Task is to find $f(n)$ in the following equation: $\binom {2^n} {n^4} = (f(n)+ o(1))^n$
I've found that the problem is a bit over my head. I'm attaching my partial solution below:
With use of the Stirling formula we proceed like that:
$$\binom {2^n} {n^4} = \frac { \sqrt{2\pi 2^n} \cdot {{(2^n)}^2}^n \cdot {{(1 / e)}^2}^n } { \sqrt{2\pi n^4} \cdot {{(n^4)}^n}^4 \cdot {{(1 / e)}^n}^4 \cdot \sqrt{2\pi (2^n-n^4)} \cdot (2^n-n^4)^{2^n-n^4} \cdot (1 / e)^{2^n-n^4} } = $$
$$= \frac {1 } {\sqrt{2\pi}} \frac { (2^n)^{2^n+1/2} } { {(n^4)}^{n^4 + 1/2} \cdot (2^n-n^4)^{2^n-n^4 + 1/2} }$$
Now it's kind of tempting to factor out power $n$:
$$ \sim \big( { \frac { 2^{n^2} } { (2^n-n^4)^{2-n^3} } \cdot \frac {1} {(n^4)^{n^3}} } \big)^n = \big( { \frac { 2^{n^2} } { (2^n-n^4)^{2} } } \cdot \frac {{(2^n-n^4)^{n^3}}} {(n^4)^{n^3}} \big)^n$$
Where first member approaches one, which leads me to belief that $f(n) =(\frac {2^n}{n^4})^{n^3}$.
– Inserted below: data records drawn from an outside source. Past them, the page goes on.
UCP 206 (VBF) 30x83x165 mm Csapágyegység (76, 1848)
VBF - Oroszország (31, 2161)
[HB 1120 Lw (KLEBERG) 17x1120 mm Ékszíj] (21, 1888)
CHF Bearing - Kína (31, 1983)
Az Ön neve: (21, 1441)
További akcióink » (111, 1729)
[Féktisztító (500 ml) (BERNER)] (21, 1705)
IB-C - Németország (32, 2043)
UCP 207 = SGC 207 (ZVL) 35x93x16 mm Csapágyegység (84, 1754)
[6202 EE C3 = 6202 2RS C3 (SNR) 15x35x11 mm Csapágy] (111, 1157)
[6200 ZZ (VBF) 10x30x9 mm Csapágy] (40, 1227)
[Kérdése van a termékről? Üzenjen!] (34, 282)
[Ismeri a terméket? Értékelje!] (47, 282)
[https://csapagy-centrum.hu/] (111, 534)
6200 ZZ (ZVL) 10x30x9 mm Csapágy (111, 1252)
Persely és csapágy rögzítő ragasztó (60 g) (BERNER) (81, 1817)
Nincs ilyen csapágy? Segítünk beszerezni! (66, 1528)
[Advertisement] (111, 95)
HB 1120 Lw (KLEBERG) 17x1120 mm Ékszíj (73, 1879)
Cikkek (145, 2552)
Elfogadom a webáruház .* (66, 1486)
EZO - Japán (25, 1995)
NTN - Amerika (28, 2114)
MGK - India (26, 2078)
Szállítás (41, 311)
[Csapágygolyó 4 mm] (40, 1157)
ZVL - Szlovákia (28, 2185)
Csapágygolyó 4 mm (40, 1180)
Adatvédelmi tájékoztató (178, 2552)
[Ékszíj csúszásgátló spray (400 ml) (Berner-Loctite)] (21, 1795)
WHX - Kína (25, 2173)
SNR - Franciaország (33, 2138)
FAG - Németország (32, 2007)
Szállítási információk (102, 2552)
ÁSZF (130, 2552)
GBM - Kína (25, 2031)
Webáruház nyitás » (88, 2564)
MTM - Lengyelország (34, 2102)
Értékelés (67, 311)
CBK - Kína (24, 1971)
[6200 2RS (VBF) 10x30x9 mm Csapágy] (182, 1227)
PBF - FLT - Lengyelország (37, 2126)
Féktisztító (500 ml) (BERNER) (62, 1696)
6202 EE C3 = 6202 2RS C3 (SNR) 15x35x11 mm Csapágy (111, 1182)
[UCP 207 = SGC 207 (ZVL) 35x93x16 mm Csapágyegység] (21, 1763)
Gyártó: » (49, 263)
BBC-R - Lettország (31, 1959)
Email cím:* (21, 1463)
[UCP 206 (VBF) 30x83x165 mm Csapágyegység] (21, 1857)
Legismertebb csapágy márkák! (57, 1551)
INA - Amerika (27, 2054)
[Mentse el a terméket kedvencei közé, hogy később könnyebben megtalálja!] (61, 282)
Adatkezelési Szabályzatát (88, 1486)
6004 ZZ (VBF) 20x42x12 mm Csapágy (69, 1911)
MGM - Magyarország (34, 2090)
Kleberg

I'm not sure that this cannot be simplified more. And also I'm not sure that it's correct. I would appreciate if you guys take a look.
This is kind of a homework, so I would be totally happy with only pointers and partial answers.